US 12,314,707 B2
Pre-training for automating code review activities
Nan Duan, Beijing (CN); Shengyu Fu, Redmond, WA (US); Shuai Lu, Beijing (CN); Neelakantan Sundaresan, Bellevue, WA (US); and Alexey Svyatkovskiy, Bellevue, WA (US)
Assigned to Microsoft Technology Licensing, LLC., Redmond, WA (US)
Filed by MICROSOFT TECHNOLOGY LICENSING, LLC., Redmond, WA (US)
Filed on Nov. 12, 2022, as Appl. No. 17/985,849.
Prior Publication US 2024/0160435 A1, May 16, 2024
Int. Cl.

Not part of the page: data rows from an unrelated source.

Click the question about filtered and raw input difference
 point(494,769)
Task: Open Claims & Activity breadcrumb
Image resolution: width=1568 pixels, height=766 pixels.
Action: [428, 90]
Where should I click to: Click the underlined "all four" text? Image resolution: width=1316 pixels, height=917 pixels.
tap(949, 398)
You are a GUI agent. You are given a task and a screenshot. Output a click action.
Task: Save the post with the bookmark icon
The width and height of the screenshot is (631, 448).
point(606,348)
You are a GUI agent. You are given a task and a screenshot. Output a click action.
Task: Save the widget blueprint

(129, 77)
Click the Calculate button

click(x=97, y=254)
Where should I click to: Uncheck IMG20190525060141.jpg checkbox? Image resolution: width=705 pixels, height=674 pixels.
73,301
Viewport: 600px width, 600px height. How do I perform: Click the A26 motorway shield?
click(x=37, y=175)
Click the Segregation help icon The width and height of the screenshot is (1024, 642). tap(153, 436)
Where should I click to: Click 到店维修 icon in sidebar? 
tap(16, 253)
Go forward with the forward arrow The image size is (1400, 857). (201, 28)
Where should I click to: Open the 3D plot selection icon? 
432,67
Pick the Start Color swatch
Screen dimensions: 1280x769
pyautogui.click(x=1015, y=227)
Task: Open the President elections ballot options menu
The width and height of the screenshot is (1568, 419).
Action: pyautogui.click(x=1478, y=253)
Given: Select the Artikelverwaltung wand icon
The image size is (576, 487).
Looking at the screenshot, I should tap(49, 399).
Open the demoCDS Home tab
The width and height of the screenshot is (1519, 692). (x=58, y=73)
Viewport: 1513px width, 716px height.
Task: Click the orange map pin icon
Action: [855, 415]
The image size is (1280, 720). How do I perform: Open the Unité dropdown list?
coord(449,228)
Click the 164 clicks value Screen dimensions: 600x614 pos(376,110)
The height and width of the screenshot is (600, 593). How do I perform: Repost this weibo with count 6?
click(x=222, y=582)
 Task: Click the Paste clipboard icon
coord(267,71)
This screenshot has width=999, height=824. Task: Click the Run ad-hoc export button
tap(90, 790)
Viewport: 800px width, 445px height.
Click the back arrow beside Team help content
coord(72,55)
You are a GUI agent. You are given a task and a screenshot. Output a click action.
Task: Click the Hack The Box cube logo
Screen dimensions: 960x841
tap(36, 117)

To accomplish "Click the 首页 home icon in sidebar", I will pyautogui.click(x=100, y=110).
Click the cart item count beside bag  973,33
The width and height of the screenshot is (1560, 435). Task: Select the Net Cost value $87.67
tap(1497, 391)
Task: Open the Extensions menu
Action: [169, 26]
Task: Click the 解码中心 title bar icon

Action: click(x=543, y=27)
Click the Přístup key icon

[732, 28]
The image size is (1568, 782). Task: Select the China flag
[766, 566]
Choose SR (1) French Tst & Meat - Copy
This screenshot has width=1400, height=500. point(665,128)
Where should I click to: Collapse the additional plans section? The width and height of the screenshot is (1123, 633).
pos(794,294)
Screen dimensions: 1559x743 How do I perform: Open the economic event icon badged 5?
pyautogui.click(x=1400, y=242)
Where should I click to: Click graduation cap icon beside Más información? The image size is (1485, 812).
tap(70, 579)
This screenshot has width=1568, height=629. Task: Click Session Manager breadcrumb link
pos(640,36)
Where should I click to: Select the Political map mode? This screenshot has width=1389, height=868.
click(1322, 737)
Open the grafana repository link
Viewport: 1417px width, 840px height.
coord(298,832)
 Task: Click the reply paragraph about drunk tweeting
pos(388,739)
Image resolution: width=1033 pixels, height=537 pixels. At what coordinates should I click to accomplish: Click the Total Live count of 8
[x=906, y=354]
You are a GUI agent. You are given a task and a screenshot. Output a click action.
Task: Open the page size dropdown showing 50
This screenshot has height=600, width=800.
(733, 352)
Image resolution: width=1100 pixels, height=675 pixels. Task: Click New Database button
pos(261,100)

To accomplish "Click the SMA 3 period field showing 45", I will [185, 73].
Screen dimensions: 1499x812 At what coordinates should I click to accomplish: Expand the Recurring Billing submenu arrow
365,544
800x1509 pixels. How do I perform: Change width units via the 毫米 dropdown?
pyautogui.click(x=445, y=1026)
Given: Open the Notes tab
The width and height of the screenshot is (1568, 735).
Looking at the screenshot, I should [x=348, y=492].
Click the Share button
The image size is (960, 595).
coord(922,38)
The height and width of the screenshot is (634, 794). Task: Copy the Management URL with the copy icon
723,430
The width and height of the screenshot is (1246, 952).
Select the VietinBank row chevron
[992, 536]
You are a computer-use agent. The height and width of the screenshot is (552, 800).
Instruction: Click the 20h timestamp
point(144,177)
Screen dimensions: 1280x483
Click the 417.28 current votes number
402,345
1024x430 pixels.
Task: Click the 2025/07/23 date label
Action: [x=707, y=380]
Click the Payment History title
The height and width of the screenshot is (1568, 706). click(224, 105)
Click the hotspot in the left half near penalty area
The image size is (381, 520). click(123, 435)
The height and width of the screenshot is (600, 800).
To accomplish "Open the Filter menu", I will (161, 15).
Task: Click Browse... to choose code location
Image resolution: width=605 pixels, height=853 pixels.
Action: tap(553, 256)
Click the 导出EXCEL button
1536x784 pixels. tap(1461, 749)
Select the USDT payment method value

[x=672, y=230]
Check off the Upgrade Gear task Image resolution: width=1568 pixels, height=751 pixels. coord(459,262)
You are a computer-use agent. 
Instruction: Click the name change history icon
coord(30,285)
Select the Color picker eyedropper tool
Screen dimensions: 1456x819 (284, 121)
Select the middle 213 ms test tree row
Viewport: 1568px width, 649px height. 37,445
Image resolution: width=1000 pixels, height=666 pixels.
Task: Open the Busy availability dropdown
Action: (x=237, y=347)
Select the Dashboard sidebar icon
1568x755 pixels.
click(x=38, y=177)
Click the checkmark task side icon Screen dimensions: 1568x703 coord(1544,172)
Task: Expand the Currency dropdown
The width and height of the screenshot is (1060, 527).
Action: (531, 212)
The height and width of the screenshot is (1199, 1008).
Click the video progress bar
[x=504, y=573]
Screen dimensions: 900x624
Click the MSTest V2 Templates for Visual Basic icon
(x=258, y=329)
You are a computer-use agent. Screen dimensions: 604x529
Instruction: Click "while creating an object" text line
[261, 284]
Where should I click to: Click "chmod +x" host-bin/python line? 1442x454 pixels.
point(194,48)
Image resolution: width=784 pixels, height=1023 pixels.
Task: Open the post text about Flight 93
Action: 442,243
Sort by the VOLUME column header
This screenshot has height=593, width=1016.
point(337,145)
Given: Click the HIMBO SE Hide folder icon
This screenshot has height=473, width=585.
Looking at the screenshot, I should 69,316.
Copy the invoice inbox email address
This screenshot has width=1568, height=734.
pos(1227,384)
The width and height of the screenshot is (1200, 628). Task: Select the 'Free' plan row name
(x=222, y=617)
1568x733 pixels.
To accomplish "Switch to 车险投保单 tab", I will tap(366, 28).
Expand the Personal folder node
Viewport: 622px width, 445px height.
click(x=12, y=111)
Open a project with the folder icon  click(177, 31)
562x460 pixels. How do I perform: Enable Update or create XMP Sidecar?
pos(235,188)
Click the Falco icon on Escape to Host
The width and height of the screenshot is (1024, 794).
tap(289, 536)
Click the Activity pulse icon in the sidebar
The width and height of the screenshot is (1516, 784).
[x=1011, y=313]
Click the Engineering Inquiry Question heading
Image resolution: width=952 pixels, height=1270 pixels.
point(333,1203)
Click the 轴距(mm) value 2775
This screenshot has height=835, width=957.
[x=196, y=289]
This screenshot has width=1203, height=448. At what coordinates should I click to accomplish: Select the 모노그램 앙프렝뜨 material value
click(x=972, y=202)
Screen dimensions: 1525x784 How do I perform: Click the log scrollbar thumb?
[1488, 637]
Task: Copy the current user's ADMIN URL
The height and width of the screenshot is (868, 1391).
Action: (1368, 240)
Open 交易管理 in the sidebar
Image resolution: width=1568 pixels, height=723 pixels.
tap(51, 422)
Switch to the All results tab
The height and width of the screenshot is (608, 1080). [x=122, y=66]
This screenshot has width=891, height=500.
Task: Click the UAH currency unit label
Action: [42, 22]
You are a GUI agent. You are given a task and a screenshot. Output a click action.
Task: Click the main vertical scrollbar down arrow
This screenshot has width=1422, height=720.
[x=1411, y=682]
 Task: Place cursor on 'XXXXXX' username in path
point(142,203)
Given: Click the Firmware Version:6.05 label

G06F 8/71 (2018.01); G06N 3/08 (2023.01)
CPC G06F 8/71 (2013.01) [G06N 3/08 (2013.01)] 19 Claims
OG exemplary drawing
 
1. A computer-implemented method, comprising:
searching a source repository for a plurality of code change snippets and a plurality of code reviews, one or more of the plurality of code reviews associated with select ones of the code change snippets;
obtaining each of the plurality of code change snippets in a code diff format, wherein the code diff format includes one or more tags, wherein a tag represents an edit made to an original code associated with a select code change snippet of the plurality of code change snippets;
transforming each of the plurality of code change snippets into a code diff hunk, wherein the code diff hunk includes changed code and surrounding context;
randomly denoising each of the code diff hunks of the plurality of code change snippets and each of the plurality of code reviews; and
generating a pre-trained deep learning model from the randomly denoised code diff hunks of the plurality of code change snippets and the randomly denoised code reviews, wherein the pre-trained deep learning model predicts a code review given an input code diff hunk.